§ Given text
□ □ □ □

“But Really, I’m Sorry For You”


Monday morning, Nellie McKay’s breathtaking tour de force, “Sari.”

Thanks to YouTuber danybus

More Nellie McKay at http://nelliemckay.com/

3 thoughts on ““But Really, I’m Sorry For You”

    • Thanks, Steve. If that were the only kind of thing she did, it would be amazing in itself. But she is quite a chameleon as a singer, many different styles and genres.

  1. Sometimes I feel like I shouldn’t apologize so much
    that it’s jive it’s a crutch
    I just used when I’m judged
    bein’ fudged by a face I can’t erase and can’t see
    cuz I misplaced a dossier or Monty Python CD
    or somethin’ stupid like that
    but jesus is that so bad
    to make my ego go splat
    like a tire goin’ flat
    or fat on a big mac
    I’m bein’ attacked
    tit for tat
    you fuckin’ bureaucrats
    you can just apologize back

    But I don’t know when it comes and it goes
    all the highs and the lows
    in this motionless psychosis
    ieeieei and I die fadin’ straight away
    ieeieei and I cry every waking day
    I don’t know what else to say

    I’m sorry for the mess
    the stupid way I’m dressed
    I guess I failed my test
    oh don’t you know I’m sorry for my views
    I musta been confused
    and yet you know that really I’m sorry for you

    Well now I don’t mean to offend, much
    just comprehend
    when you’re female and you’re fenced in and
    phen-phened to no end
    and no zen guide to men will help you fend off the brethren
    and then the pen appears
    and better than the oxygen network
    or the sword or the spear or the fork
    or the bored pork-fed horde
    it’s a mooring post
    the whore you’ll miss the most when you’re away
    when you’re in Snowshoe PA
    doin’ some play from Backstage
    that deals with AIDS and race and gays and
    relationships and ballet
    and then you’re like “hey yay what’d you say?

□ □ □ □

§ Apply what you read
(A) Translate this sentence from the Nellie McKay post into Spanish: "If that were the only kind of thing she did, it would be amazing in itself."
(B) Print the part of the Nellie McKay post that starts at the words "3 thoughts on" and ends after the words "styles and genres.".

§ Recorded data
□ □ □ □

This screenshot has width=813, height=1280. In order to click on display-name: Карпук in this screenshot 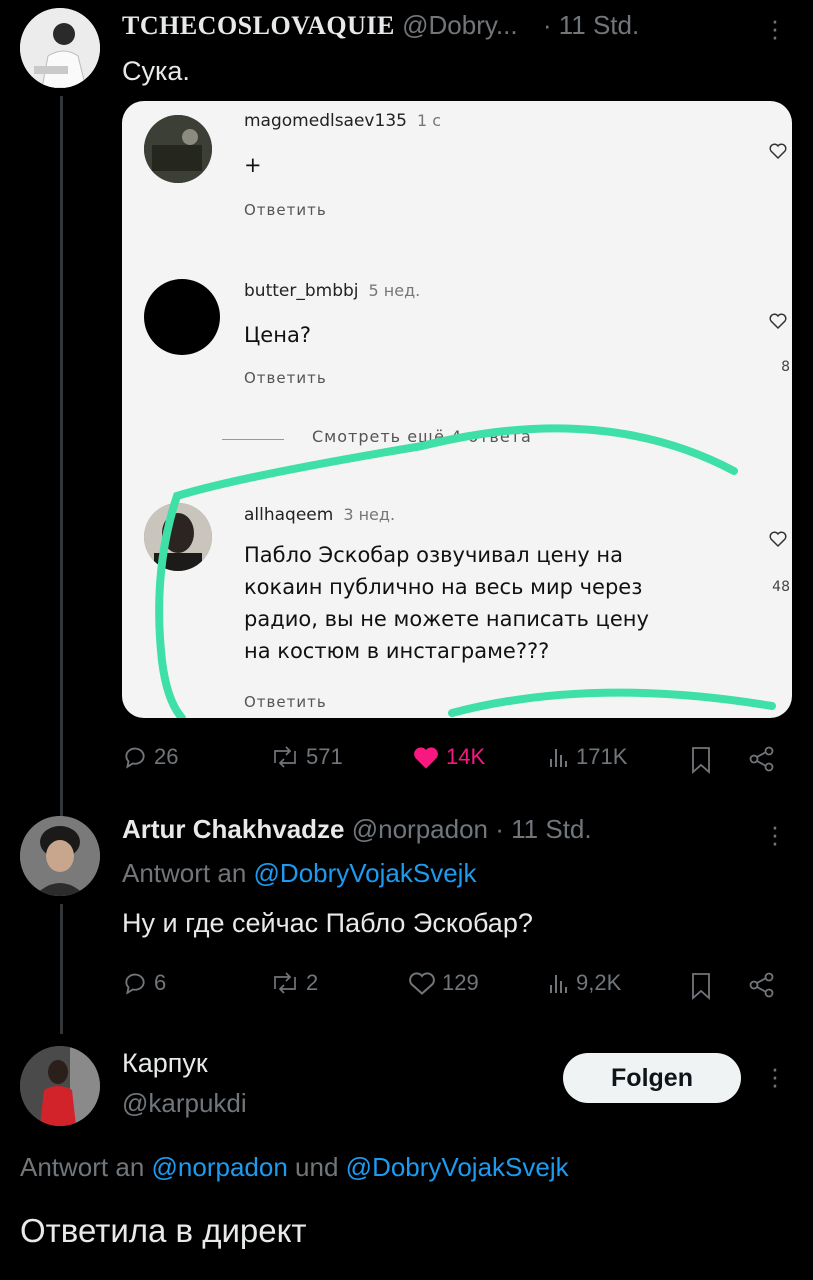, I will do `click(165, 1064)`.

□ □ □ □

§ Answers
(A) Si ese fuera el único tipo de cosa que hiciera, sería asombroso en sí mismo.

(B)
3 thoughts on ““But Really, I’m Sorry For You”

    • Thanks, Steve. If that were the only kind of thing she did, it would be amazing in itself. But she is quite a chameleon as a singer, many different styles and genres.